- Records supplied:
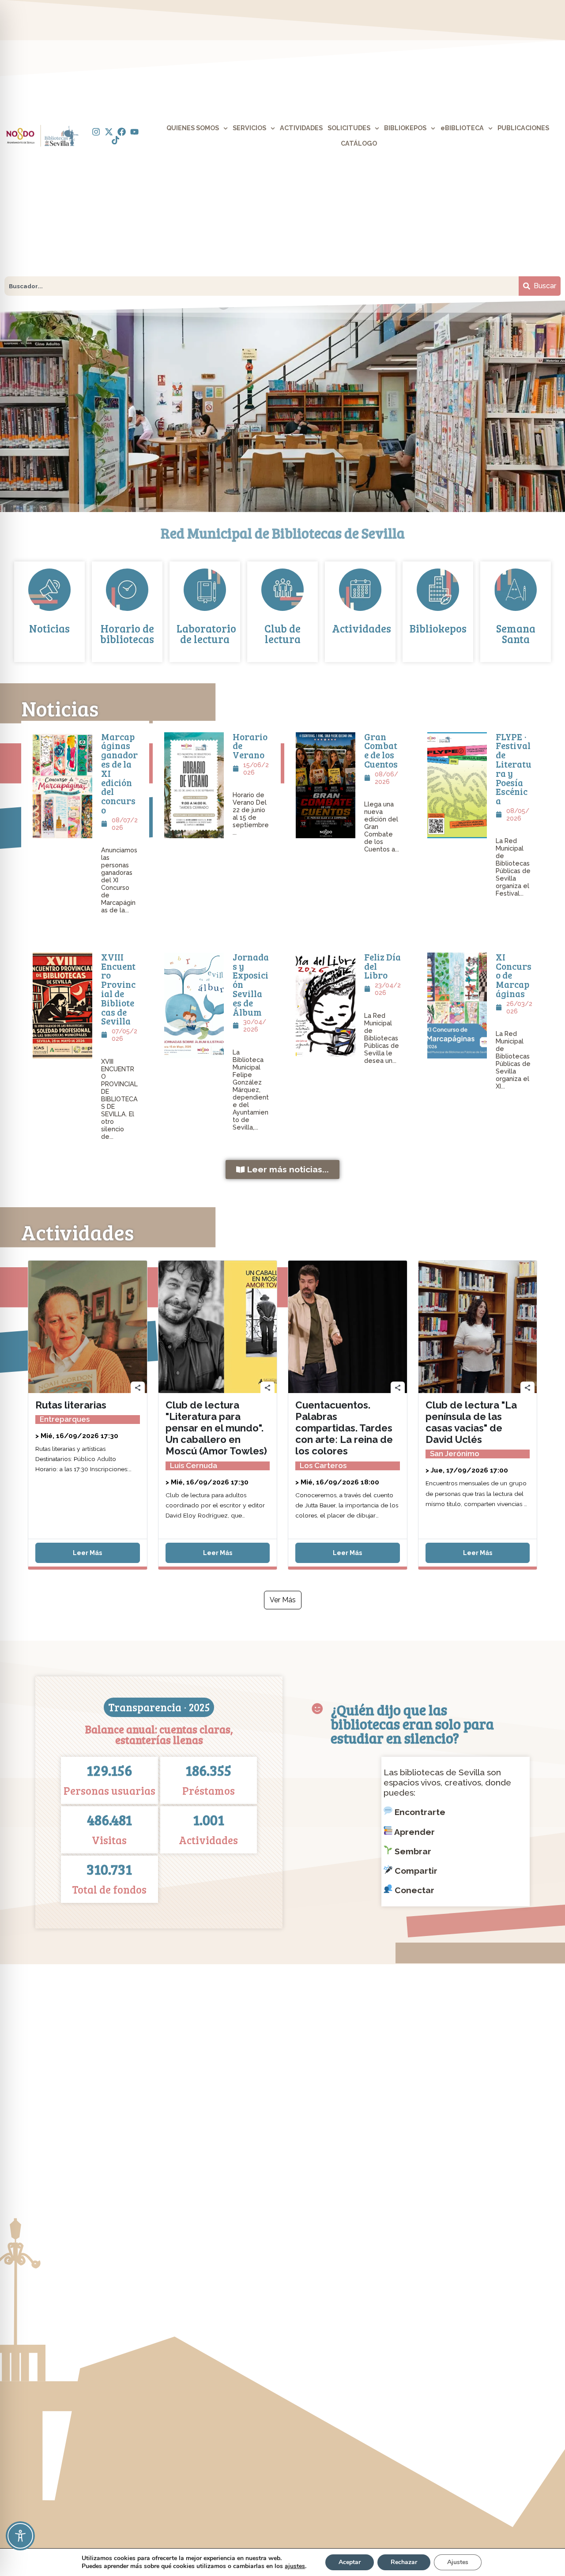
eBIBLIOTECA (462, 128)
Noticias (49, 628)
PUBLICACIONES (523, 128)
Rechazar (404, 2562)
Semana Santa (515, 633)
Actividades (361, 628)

---

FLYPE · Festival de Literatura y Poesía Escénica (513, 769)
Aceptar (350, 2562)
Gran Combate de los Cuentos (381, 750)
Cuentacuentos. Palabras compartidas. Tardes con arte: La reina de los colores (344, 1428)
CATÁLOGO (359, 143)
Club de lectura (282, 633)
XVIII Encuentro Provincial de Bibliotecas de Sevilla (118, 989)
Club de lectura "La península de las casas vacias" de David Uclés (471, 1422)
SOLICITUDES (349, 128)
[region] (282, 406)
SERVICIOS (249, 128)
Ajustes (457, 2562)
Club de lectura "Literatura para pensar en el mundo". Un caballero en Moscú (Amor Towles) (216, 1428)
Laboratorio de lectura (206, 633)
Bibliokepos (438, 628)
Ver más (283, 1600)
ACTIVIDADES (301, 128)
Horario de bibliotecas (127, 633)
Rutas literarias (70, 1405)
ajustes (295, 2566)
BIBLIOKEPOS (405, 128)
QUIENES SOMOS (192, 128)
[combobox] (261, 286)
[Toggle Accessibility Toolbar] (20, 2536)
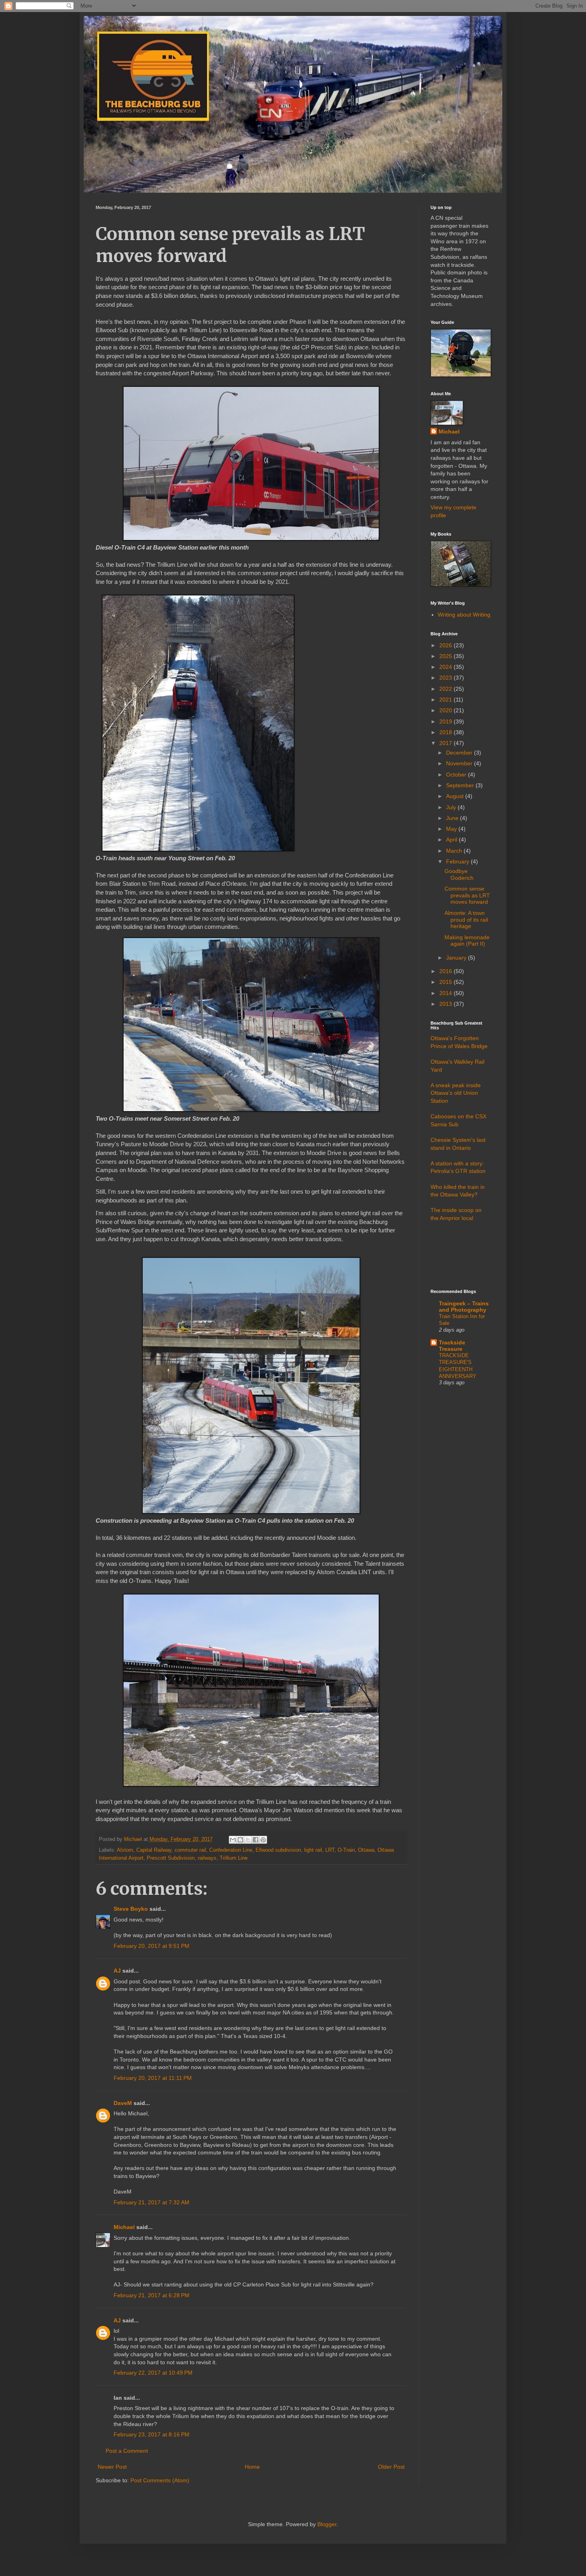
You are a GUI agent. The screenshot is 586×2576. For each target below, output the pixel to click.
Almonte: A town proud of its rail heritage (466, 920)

--

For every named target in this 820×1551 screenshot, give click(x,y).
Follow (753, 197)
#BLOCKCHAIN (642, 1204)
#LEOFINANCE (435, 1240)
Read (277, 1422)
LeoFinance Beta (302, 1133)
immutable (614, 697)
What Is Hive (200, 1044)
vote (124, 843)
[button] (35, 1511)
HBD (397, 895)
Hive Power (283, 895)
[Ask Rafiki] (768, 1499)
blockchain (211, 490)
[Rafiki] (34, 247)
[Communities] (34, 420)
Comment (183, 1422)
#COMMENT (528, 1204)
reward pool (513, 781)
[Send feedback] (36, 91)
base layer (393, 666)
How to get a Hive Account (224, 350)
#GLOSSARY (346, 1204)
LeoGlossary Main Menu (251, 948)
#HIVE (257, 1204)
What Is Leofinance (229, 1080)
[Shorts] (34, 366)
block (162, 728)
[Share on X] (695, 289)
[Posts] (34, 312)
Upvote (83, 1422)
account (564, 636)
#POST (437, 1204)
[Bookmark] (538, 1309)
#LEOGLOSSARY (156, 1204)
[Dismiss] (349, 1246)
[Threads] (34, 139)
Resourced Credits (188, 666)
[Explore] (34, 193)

- Exercise brief: Above are the records; from them, give again exactly the lines from the one containing "[button] (35, 1511)" to the one containing "#GLOSSARY (346, 1204)", both lines included, and nothing more.

- Response:
[button] (35, 1511)
HBD (397, 895)
Hive Power (283, 895)
[Ask Rafiki] (768, 1499)
blockchain (211, 490)
[Rafiki] (34, 247)
[Communities] (34, 420)
Comment (183, 1422)
#COMMENT (528, 1204)
reward pool (513, 781)
[Send feedback] (36, 91)
base layer (393, 666)
How to get a Hive Account (224, 350)
#GLOSSARY (346, 1204)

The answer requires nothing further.